Write out each entry below exactly. Do not include the images.

* [DATA FOR PROCESSING]:
-------------------------

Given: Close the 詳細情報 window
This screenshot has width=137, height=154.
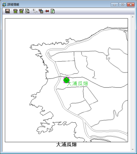Looking at the screenshot, I should 130,4.
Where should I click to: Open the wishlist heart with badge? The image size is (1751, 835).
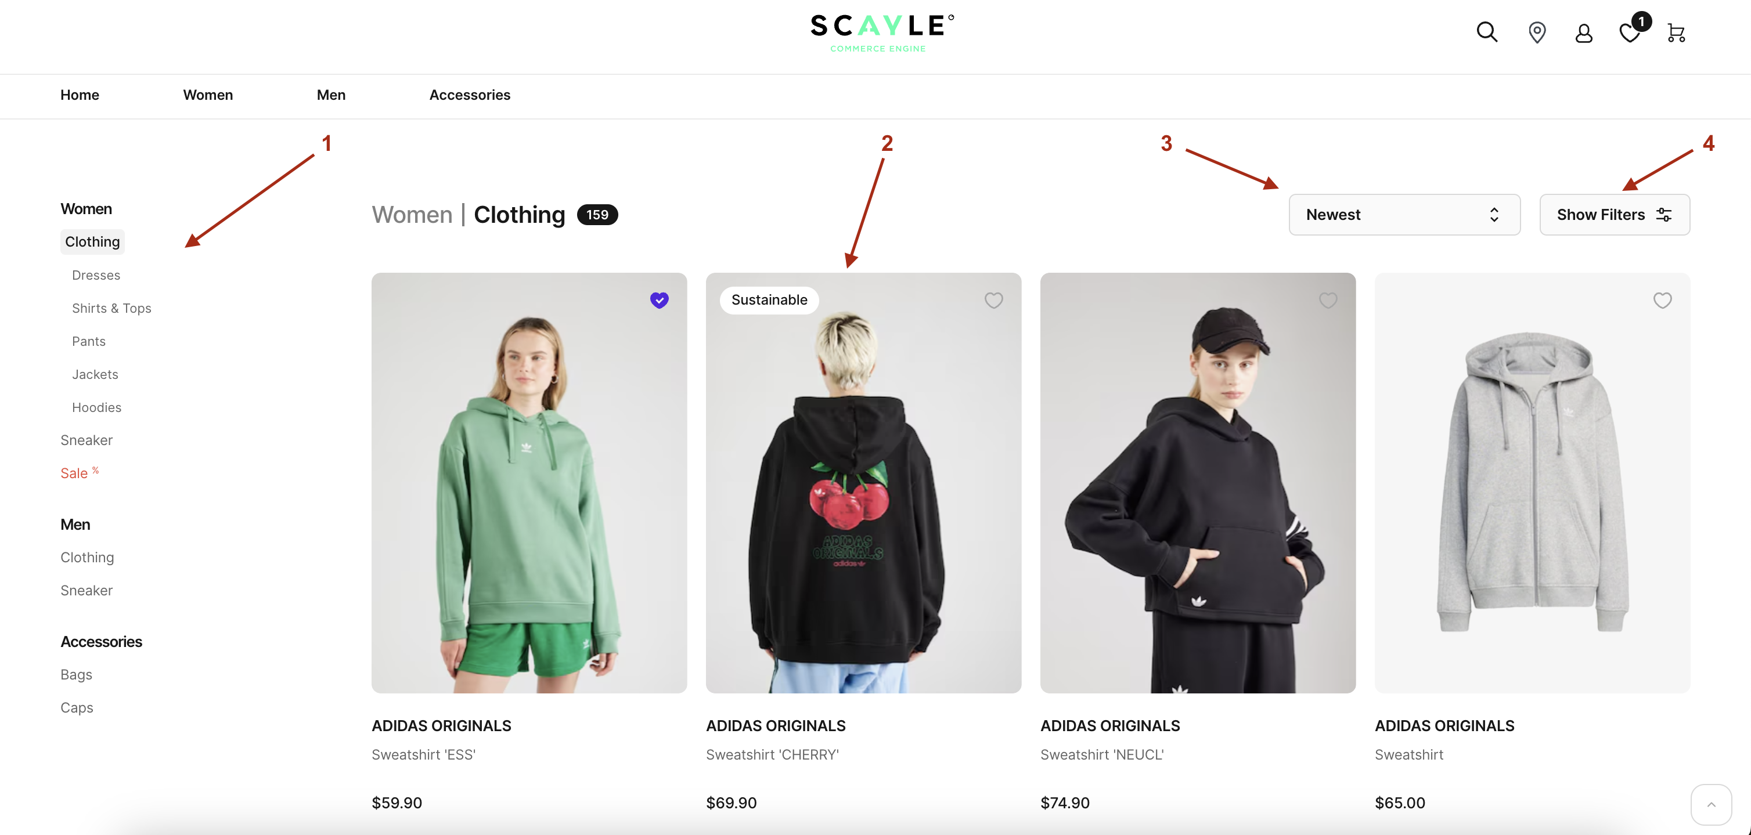pos(1633,30)
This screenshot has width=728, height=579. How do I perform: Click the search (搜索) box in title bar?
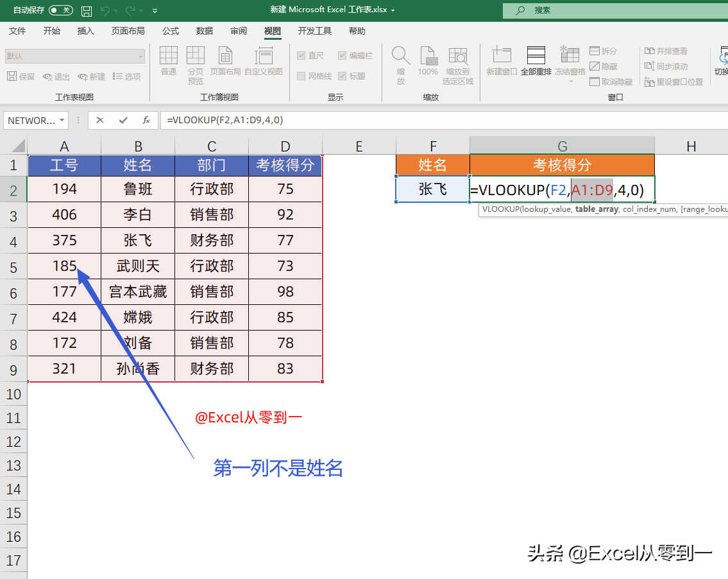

-------------------------

* [RESPONSE FOR THIS EXERCISE]:
Given: Close the 詳細情報 window
This screenshot has width=137, height=154.
Looking at the screenshot, I should 130,4.
Where should I click to: Open the wishlist heart with badge? The image size is (1751, 835).
pos(1633,30)
This screenshot has width=728, height=579. How do I perform: Click the search (搜索) box in title bar?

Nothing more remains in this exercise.